Nosemonkey's EUtopia

In search of a European identity

Europe’s Russia strategy / Russia’s Europe strategy

NATO, the EU, the former Soviet Union and the new Russian Federation, with Europe caught in the middleSo, what is it going to be, exactly? A military response isn’t an option, and Moscow knows it – though quite how far they can push before getting shoved back in return we don’t yet know (Georgia may be strategically important, but isn’t yet a member of NATO; the same goes for Ukraine; but what about Estonia, with it’s sizable population of ethnic Russians and history of tensions with its larger neighbour? We’re all meant to fight for EU and NATO member Estonia – but if push did come to shove, would we?) Economic sanctions are unlikely to have much impact when Russia has such a tight grip of the European energy market and can hurt us far more than we can hurt them. We also can’t risk ceasing to trade with Moscow as winter approaches and Russian gas supplies become ever more vital – whereas they can do without European markets, if necessary.

But one thing is clear – if Europe’s strategy remains unclear, Russia’s seems to have failed. If the aim of the Georgia expedition was, as many have assumed, to reintroduce Moscow’s will to the Western periphery of the Russian Federation, then finally pushing Poland into the arms of the Americans was certainly not the desired result. Especially when Ukraine – that other nascent nation with a history of troubles and a sizeable Russian population on the Eurasian border that some have pointed to as “Russia’s next target” swiftly follows suit.

But still, I’m not sure I buy this whole “extending influence” thing. Not only does Russia seem to have hardened the anti-Moscow attitudes of the old Warsaw Pact EU member states (including among the people, many of whom have, in ex-Soviet countries, had a tendency for rosy nostalgia for the days of communism), but also pushed Ukraine further westwards, and potentially gained Georgia the NATO seat she wanted even though Tbilisi’s recent actions show that the country’s really not ready yet.

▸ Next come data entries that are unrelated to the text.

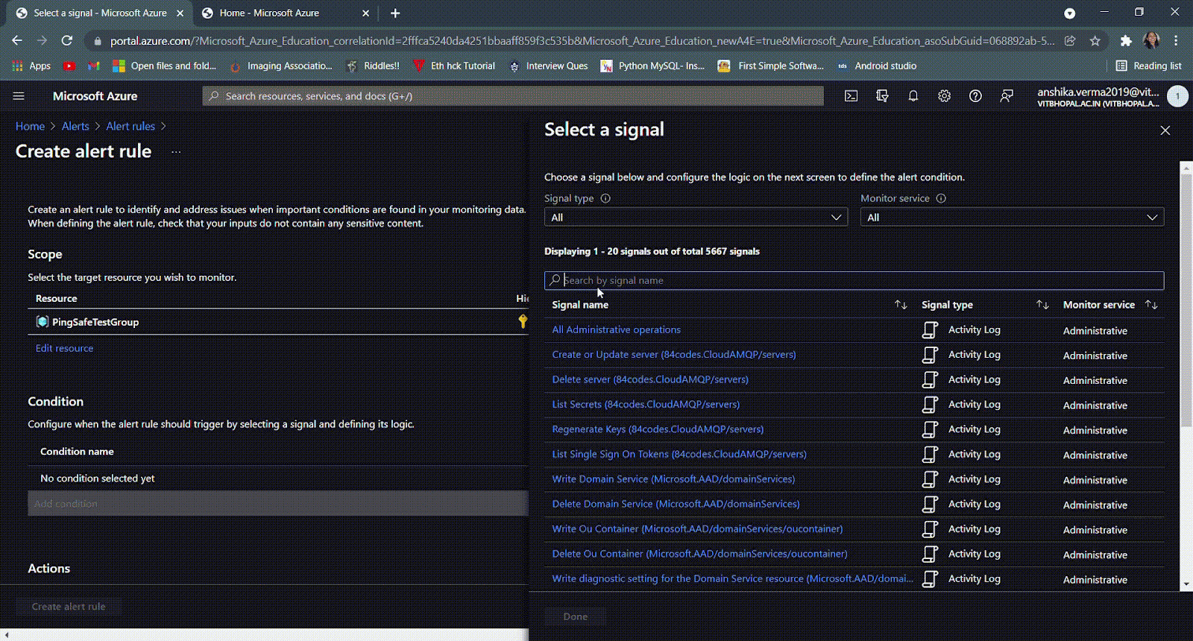The width and height of the screenshot is (1193, 641).
Task: Open the Help question mark icon
Action: (x=975, y=96)
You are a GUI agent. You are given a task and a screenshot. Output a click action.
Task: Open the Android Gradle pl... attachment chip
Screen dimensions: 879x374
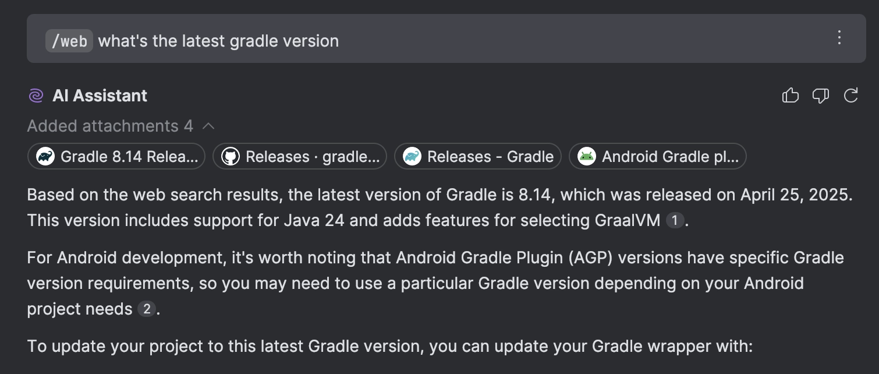click(657, 156)
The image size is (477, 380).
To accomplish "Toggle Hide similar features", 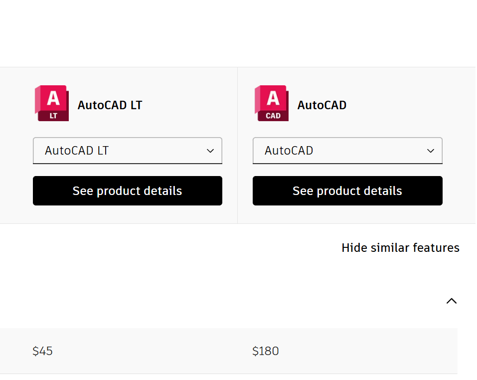I will [400, 248].
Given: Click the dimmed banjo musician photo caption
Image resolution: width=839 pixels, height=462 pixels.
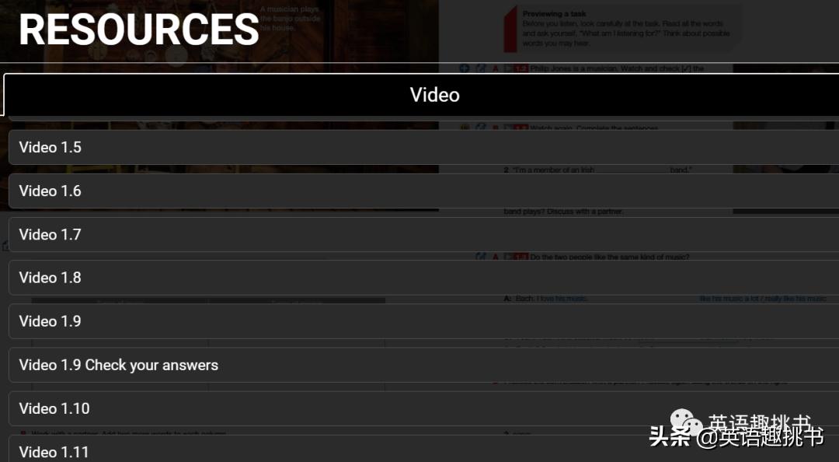Looking at the screenshot, I should pyautogui.click(x=290, y=18).
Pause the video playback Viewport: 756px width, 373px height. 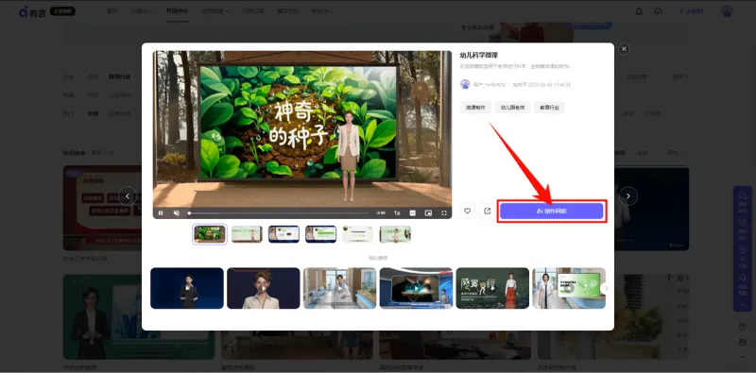point(161,213)
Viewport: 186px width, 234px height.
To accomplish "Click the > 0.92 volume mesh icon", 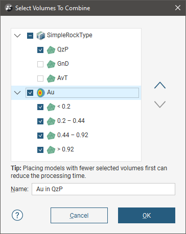I will (51, 150).
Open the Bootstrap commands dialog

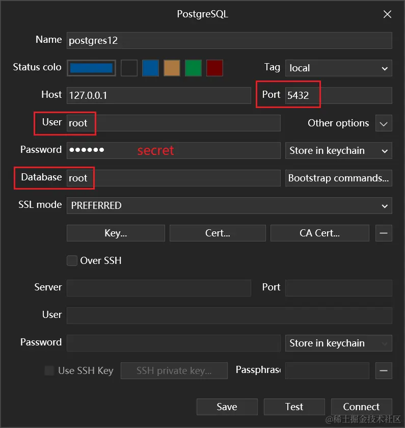click(338, 178)
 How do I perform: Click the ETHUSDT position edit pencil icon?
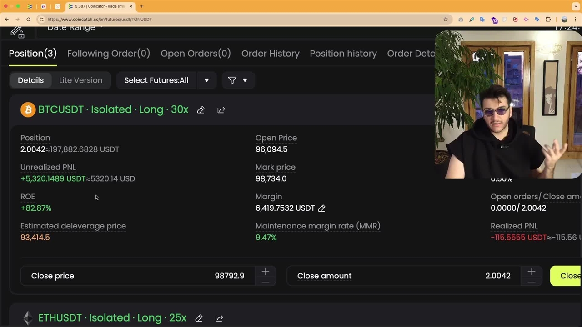pyautogui.click(x=199, y=318)
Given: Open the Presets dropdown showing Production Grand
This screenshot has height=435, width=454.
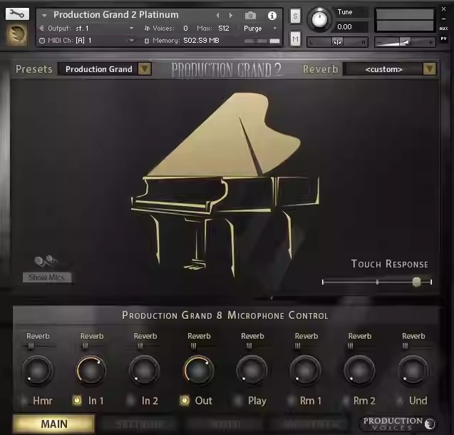Looking at the screenshot, I should tap(105, 69).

But that’s not all. Russia’s also singularly failed to maintain control over Chechnya despite years of fighting, and has even found the conflict spreading into neighbouring parts of the Caucasus – as well as to the Russian capital itself. In Georgia, rather than a disciplined and efficient military manoeuvre, we’ve seen poor targeting, poor discipline, and a seeming lack of ability to decide what the hell to do – having pushed in to Georgian territory and taken Gori, the Russians seem largely to have been milling around trying to look macho for the last week or two, while seemingly ignoring presidential orders. This is, it seems, what you get from a conscript army.

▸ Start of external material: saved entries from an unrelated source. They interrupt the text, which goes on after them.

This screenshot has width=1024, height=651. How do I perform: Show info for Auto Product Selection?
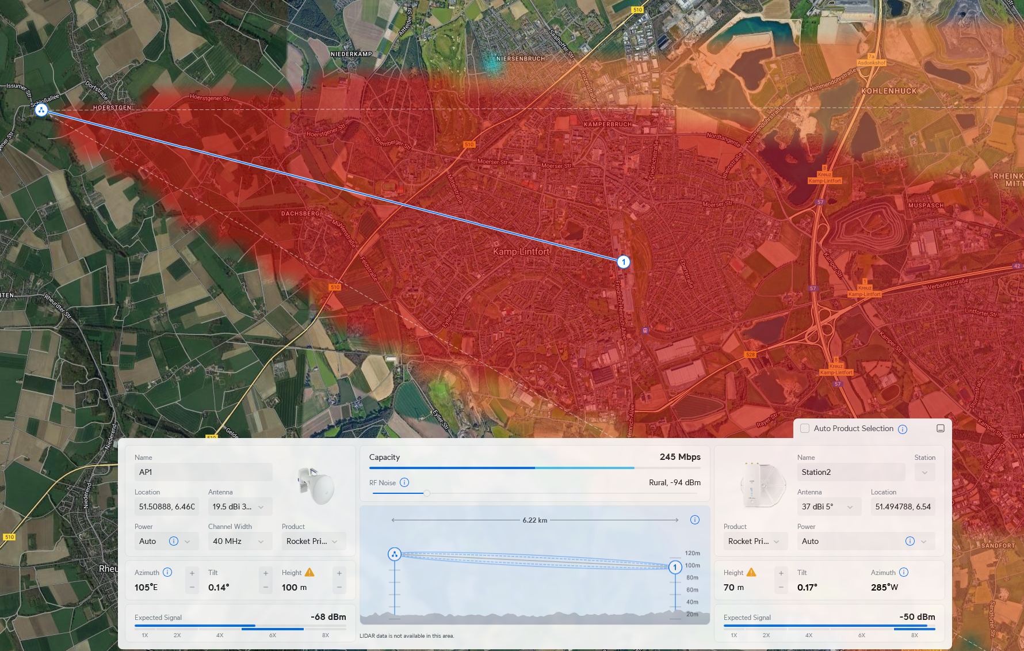click(903, 429)
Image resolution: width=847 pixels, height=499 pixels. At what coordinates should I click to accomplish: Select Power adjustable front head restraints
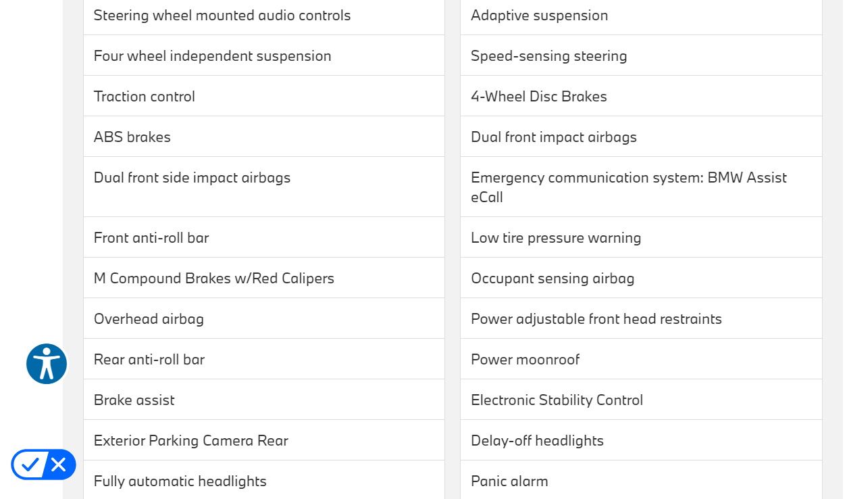pos(596,319)
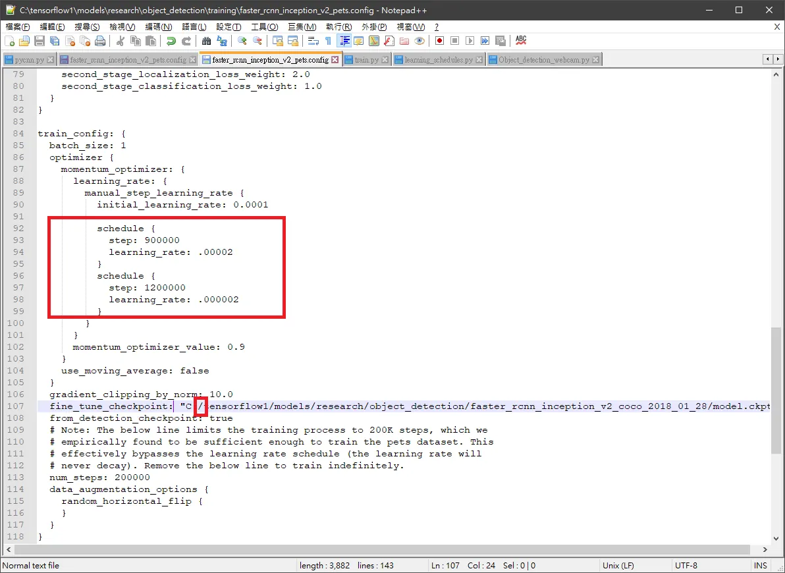This screenshot has height=573, width=785.
Task: Click the vertical scrollbar down arrow
Action: click(x=776, y=539)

So, when we come to look back on this in a few months’ time, what will Moscow have achieved? Well, she may be able to gain a bit more influence in South Ossetia and Abkhazia, but those two regions hold little of any strategic value (bar Abkhazia’s apparently rather beautiful stretches of Black Sea coastline). Georgia will continue to be the non-Russian route of choice for Central Asian oil and gas to Europe – only now, undoubtedly, with a far stronger western military presence to guard the infrastructure. Georgia’s chances of NATO membership will have been greatly increased, as will those of Ukraine. The significance of energy dependence on Russia will also have become far more apparent to a far wider group of people (the reason we need to develop alternate energy sources is not global warming, folks, it’s Gazprom…) The threat of Russian instability – long largely ignored by many in the West, desperately hoping that Putin was one of us despite his authoritarian ways – will have become clear. But it should also have become clear that Russia’s army really isn’t much of a threat. A few ill-trained teenagers with battered equipment can cause some short-term chaos, certainly – they can maim and kill and loot and burn as well as anyone. But even supported with tanks, I’m not convinced of the threat of the Russian army any more – or of the minds coming up with Russian strategy. It’s still early days, but as NATO plans its longer-term response this whole escapade is beginning to look like it’s backfired on Moscow.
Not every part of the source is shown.